El hombre miró con los ojos muy abiertos la cicatriz en la mano de Qin Rui, y luego estalló en una risa maníaca: "¡Jajajaja, hay una cicatriz aquí! ¡Hay una cicatriz aquí! ¡Él es el Primer Príncipe! ¡Se quemó la marca de nacimiento, por eso es el Primer Príncipe!"

Al oír el rugido del hombre, el general y varios oficiales que estaban a punto de levantarse e irse quedaron atónitos.

Incluso Qin Chu frunció el ceño de repente.

Esta cicatriz no parece gran cosa cuando la gente la examina, porque solo buscan manchas de nacimiento rojas. Pero si se señala específicamente...

La expresión del general se tornó seria de inmediato. Miró a Qin Chu: "General Qin..."

Qin Chu frunció el ceño y caminó hacia el general.

Al ver esto, el pánico de Qin Rui volvió a apoderarse de él: "Hermano..."

Se obligó a calmarse, diciéndose a sí mismo que no tuviera miedo, que Qin Chu aún lo protegía. Qin Chu le había prometido que no creería nada de lo que dijera nadie más.

El general le susurró unas palabras al oído a Qin Chu. Qin Rui no las oyó con claridad, pero pudo distinguir vagamente palabras como "príncipe primogénito", "familia real" y "no es un niño cualquiera".

De repente, el general dijo algo, y las pupilas de Qin Chu se contrajeron mientras miraba fijamente a Qin Rui.

Parecía haber oído algo totalmente increíble, y por primera vez, su rostro, normalmente inexpresivo, reveló una expresión de profunda sospecha y asombro.

Las miradas que se dirigían hacia allí estaban ahora llenas de curiosidad.

La reacción de Qin Chu fue como una espina que, de repente, atravesó el corazón de Qin Rui y lo agitó.

¿Qué escuchó? ¿Qué le dijo el general? ¿Sabía Qin Chu de sus actos pasados?

Varias preguntas aterradoras inundaron la mente de Qin Rui, dejándolo paralizado.

Qin Rui abrió la boca inconscientemente para replicar, pero se encontró sin palabras.

¿Qué podía decir?

Una vez le hizo prometer a Qin Chu que no creería nada de lo que dijera nadie.

Qin Chu dijo que quería escuchar lo que Qin Rui tenía que decir, pero Qin Rui no se atrevió a hablar.

Dado que lo que dicen los demás no es mentira, sino cosas que él realmente ha hecho, ¿cómo puede refutarlo?

Le gustara o no, lo hizo, y punto.

Qin Rui se quedó paralizada, sintiendo una extraña sensación de alivio en medio del pánico extremo.

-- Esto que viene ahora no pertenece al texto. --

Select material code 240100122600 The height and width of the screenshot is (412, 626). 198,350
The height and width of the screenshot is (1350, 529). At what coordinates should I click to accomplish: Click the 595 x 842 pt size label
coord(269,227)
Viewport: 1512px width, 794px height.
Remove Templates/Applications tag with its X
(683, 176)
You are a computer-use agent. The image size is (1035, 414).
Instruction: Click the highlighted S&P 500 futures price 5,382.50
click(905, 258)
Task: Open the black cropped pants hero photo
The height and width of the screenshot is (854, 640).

Qin Chu finalmente comprendió que, por mucho que intentara ocultarlo, por mucho que deseara dejarlo ir, siempre lo perseguiría como una maldición.

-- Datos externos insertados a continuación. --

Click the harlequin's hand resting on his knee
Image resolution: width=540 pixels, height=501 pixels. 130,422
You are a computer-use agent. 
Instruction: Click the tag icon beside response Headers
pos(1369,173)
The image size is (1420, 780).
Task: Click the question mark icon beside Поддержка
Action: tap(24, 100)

No tuvo otra opción y no pudo escapar de ello.

Pero, ¿qué pasará con Qin y Chu?

¿Qué hará? ¿Qin Chu seguirá queriéndolo y protegiéndolo como antes?

Qin Chu se enderezó, y el general también se puso de pie. Tras un momento de reflexión, dijo: «Llévense a Qin Rui y busquen una habitación donde pueda instalarse adecuadamente».

Esto significaba arresto domiciliario, pero Qin Rui parecía no oírlo en absoluto; no le importaba lo que dijeran los demás.

A él solo le importan Qin y Chu.

Qin Rui miró fijamente a Qin Chu, con la mirada concentrada, incluso con un matiz de súplica. Era como un náufrago que se aferra desesperadamente a un clavo ardiendo, anhelando oír a Qin Chu decirle de nuevo: "Está bien".

Solo necesita dos palabras.

Pero Qin Chu permaneció en silencio hasta que se lo llevaron.

Incluso mientras lo sacaban del patio, Qin Rui seguía girando la cabeza para mirar a Qin Chu.

Abandonó su anterior pretensión y dejó de fingir lástima, pero seguía mirando a Qin Chu con ojos esperanzados pero reticentes.

Pero Qin Chu nunca lo miró.

Parecía conmocionado por lo que acababa de oír, con el ceño fruncido como si estuviera absorto en sus pensamientos.

Sentí un nudo en el estómago. Dos soldados altos se llevaron al pequeño Qin Rui y lo condujeron a una habitación vacía.

La habitación estaba limpia y bastante cálida, con una suave luz solar que entraba por la ventana.

Pero estaba vacío, desprovisto de cualquier rastro de vida, y no había ni rastro de Qin ni de Chu.

La puerta se cerró con un crujido.

Qin Rui se sentó con el rostro inexpresivo, mirando fijamente la puerta cerrada herméticamente, como si observara cómo algo que tanto se había esforzado por proteger se desmoronaba poco a poco, se convertía en fragmentos y finalmente en polvo, sin dejar rastro.

-

Tras abandonar el patio del general, Qin Chu regresó al campo de entrenamiento.

Cuando trajeron a Qin Rui, llevaba una caja de comida, pero Qin Chu se la llevó de vuelta.